Birds using the Central Flyway traditionally migrated over a distance of 5,000 km from western Siberia through the Russian Federation, Uzbekistan, Turkmenistan, Afghanistan and Pakistan to wintering grounds that once spanned most of northern India including parts of Bihar. The Keoladeo Ghana bird sanctuary in Bharatpur, Rajasthan, was a well-documented wintering ground of the cranes. Cranes are sensitive to disturbance and over time, as war games intensified in the territories along the cranes' Western Flyway, the numbers of Siberian Cranes migrating into India dropped alarmingly. The birds were denied opportunity to descend to their traditional resting and feeding grounds en route to their final wintering destination. The last pair was recorded at Bharatpur in 2002.

Heedless of political boundaries, wintering Siberian Cranes flew 5,000 km to their destinations along routes that traversed several nations
The Cold War warmed up in Afghanistan when America armed Mujahideen fighters with nearly $40 billion in weapons, including portable anti-aircraft missile launchers called Stingers, in order to weaken the Soviet Union's hold in the region. After the end of the Cold War and the disintegration of Soviet power centres in the Kremlin, the weapons remained with the mercenary fighters who changed sides at will in the decades of civil war that followed.

The southeastern part of Afghanistan was once covered with lush forests irrigated by monsoon rains. Less than two percent of those forests remain. In recent years, large parts of Afghanistan have been controlled by Taliban militia who, apart from committing humanitarian atrocities, also denuded the land of its forests.
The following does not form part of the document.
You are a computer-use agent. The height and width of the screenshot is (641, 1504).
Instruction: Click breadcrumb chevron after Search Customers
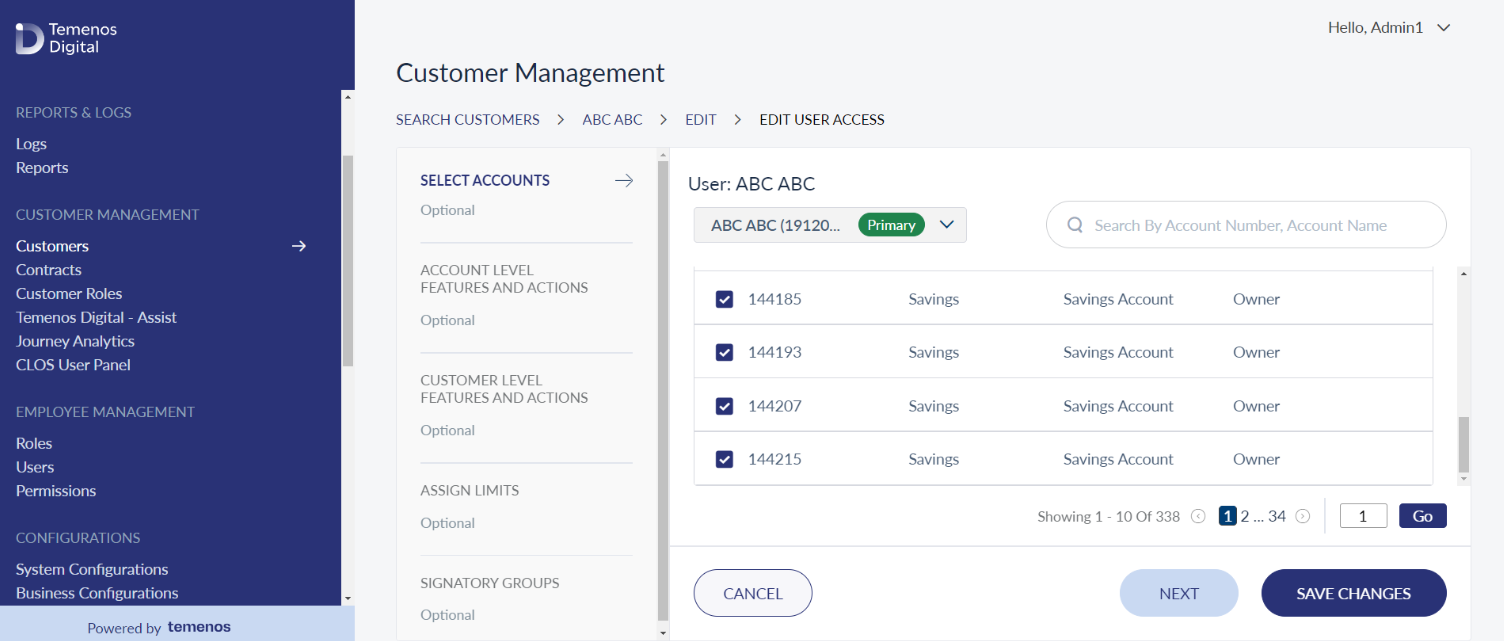[x=561, y=120]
While the Taliban-supported timber mafia pillaged most standing forests for the Pakistan market, military bombings have ruined the remaining tracts. Hazardous pollutants from the explosives, including depleted uranium from anti-tank missiles, pose grave threats to the continued survival of humans and wildlife in the region. Fears are even raised of uranium dust being blown into rivers by windstorms. Depleted uranium has a half-life of 4.5 billion years and clearly the problems of war are not about to go away in a hurry.

After 9/11 the US administration, in pursuit of Al Qaeda, bombed Afghanistan without relent. It is ludicrous to imagine that thoughts of the country's wildlife and environment even troubled policymakers during heated discussions in the interest of US national security. With the reported killing of Al Qaeda chief Osama bin Laden in Pakistan on May 2, America has exacted more than its pound of flesh. 
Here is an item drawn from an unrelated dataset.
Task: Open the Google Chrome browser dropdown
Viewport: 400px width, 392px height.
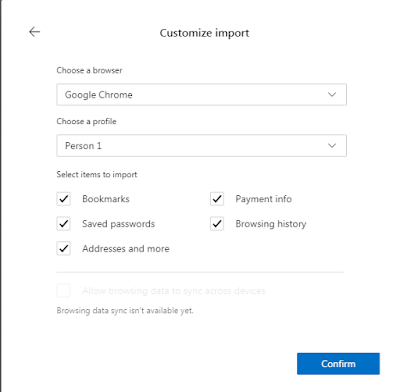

What, now, will become of Afghanistan? Will the bombings continue? A part of me wonders hopefully: Why can't America, as part of its much-publicised rebuilding efforts, take stewardship of Afghanistan's ecology and allow nature to work her rescuscitating magic?

Will the Siberian Cranes arrive in India by the Central Flyway again? I'm just being a foolish optimist, listening for the rush of the wind in wings of hope.